What does the Rose Bowl have to do with the future of the global internet, earthquakes and wildfires?

The message below is co-written by President Michael H. Schill with Rebecca Blank, chancellor of the University of Wisconsin-Madison

It’s been eight years since our two schools last met on the field at the 2012 Rose Bowl and we’ve both been eagerly anticipating the rematch.

While most people will see University of Wisconsin-Madison and the University of Oregon as fierce gridiron competitors, off the field our faculty collaborate on work with global implications.

UW and UO represent two of America’s leading research universities and proud members of the Association of American Universities (AAU). Our work has lasting impact far beyond our home states. For example, in the years since the last Rose Bowl, our faculty members have been teaming up to save the internet.

A study produced jointly by our researchers at the University of Wisconsin-Madison and the University of Oregon suggests internet infrastructure may be under water within the next 15 years as the result of rising sea levels.

The most susceptible U.S. cities are New York, Miami and Seattle, but the effects would not be confined to those areas and could ripple across the internet, potentially disrupting global communications.

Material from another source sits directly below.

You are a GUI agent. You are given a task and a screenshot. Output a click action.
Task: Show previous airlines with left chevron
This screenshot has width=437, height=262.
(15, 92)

You might be surprised that both of our universities have a reach far into California and are shaping life there in positive and remarkable ways. UW-Madison is evaluating the effectiveness of laws around vaccines, protecting spotted owls and studying attacks by coyotes.

Both our universities are working to curb and detect wildfires. The UO’s effort in AlertWildfire uses a network of fire cameras in California designed to spot wildfires before they flare out of control.

UO is also a partner in ShakeAlert, an earthquake early warning system that detects significant earthquakes so quickly that alerts can reach many people before shaking arrives. Many California residents received the first public alert on their cell phones from the system when a magnitude 4.3 earthquake ruptured in the mountains between the Central Coast and San Joaquin Valley.

Scientific research is the foundation on which future advances in technology, health and productivity are built. But scientific advances don’t happen by accident—they require investment by public and private entities to succeed.

U.S. global leadership in science, technology and innovation has been threatened in recent years, as other countries rapidly increase their investments in research and grow their STEM workforce.

This is not inevitable; together, and with the support of organizations like AAU, we can take steps to maintain our long-term leadership in innovation and discovery.

With a strong and sustained commitment by the federal government to scientific research our nation can continue to be a world leader. Such investments will drive the U.S. economy forward and lead to improvements in the human condition around the U.S.

To be successful public research universities need people in our states and across the nation cheering for us, advocating for resources and partnership from state and federal lawmakers, agencies, industry and private donors—to help keep our life-changing work on track in California, Oregon, Wisconsin and across the globe.

At the Rose Bowl, we’ll be cheering on our respective teams. UW has wagered our state’s famous cheese and UO is putting Oregon’s excellent pinot noir wine on the line. Regardless of who wins, when you pair our two schools’ research together for the greater good, it’s like pairing fine wine with good cheese—and everyone wins.